Who was Rosa Parks?
Rosa Parks (1913 - 2005) was a civil rights activist. She is well-known for her refusal to surrender her seat on the bus for the benefit of a white citizen. Her actions ultimately resulted in her arrest and the beginning of the Montgomery Bus Boycott. This led to segregation laws being declared unconstitutional by the US Supreme Court. Rosa was very brave to say no, and deserves to be respected for her courage and determination. Many people looked up to her, especially as a symbol of the Civil Rights movement.
Work for Civil Rights
In 1955, Rosa Parks was an African-American living in Montgomery, Alabama, a city with laws that strictly segregated blacks and whites. On 1 December 1955, after her day of work as a seamstress at a local department store, Parks boarded a city bus.

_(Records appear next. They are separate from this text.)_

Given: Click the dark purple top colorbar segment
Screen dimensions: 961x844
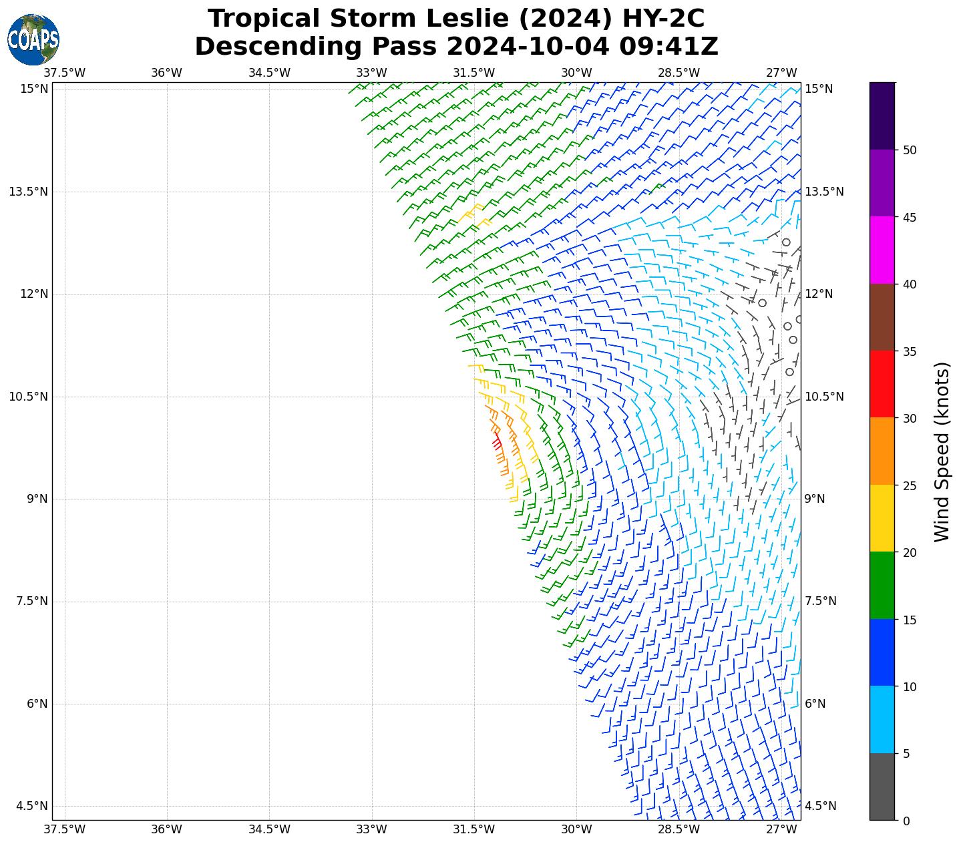Looking at the screenshot, I should click(882, 116).
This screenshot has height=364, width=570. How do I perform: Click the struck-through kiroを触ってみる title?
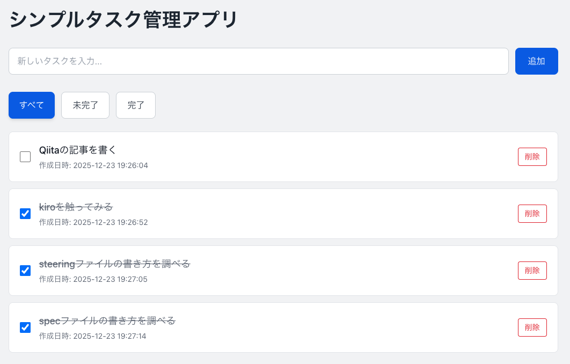76,207
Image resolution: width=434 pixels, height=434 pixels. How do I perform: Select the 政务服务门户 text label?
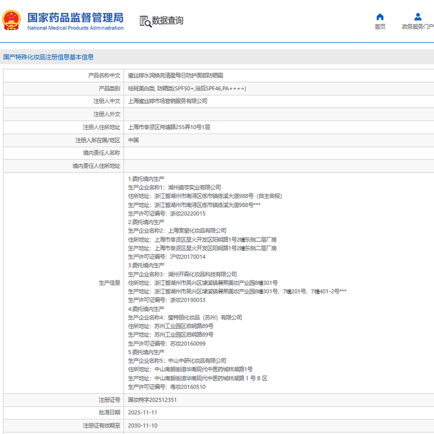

When she refused to give up her seat to a white man, the bus driver called police, and Parks was arrested and fined. The resulting bus boycott by African-Americans (led by Reverend Martin Luther King Jr.) caused a national sensation. The boycott was a success and led to desegregation in Montgomery and elsewhere in the United States. Over time, Parks became a national icon of civil rights and African-American pride. Parks worked as an aide to Michigan Congressman John Conyers, Jr. from 1966 until her retirement in 1988. She founded the Rosa and Raymond Parks Institute for Self Development in 1987. In 1996, she was awarded the Presidential Medal of Freedom by President Bill Clinton.